» REQUIRED TASK: List each line below that contains the word "label", treating uppercase and lowercase as different.

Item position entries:
☆ ☆ ☆ ☆ ☆

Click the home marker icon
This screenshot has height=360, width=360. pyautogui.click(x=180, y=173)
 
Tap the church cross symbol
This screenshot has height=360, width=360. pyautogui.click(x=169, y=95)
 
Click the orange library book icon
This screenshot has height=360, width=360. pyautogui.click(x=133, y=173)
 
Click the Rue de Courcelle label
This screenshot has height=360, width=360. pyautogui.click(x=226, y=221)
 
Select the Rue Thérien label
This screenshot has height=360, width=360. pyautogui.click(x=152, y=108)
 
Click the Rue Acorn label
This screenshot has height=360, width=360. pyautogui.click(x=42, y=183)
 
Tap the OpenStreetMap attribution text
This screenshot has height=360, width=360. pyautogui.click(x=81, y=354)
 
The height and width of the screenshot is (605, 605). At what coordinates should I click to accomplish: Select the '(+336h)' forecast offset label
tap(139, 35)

☆ ☆ ☆ ☆ ☆

» RESULT OF THIS TASK:
Click the Rue de Courcelle label
Select the Rue Thérien label
Click the Rue Acorn label
The height and width of the screenshot is (605, 605). At what coordinates should I click to accomplish: Select the '(+336h)' forecast offset label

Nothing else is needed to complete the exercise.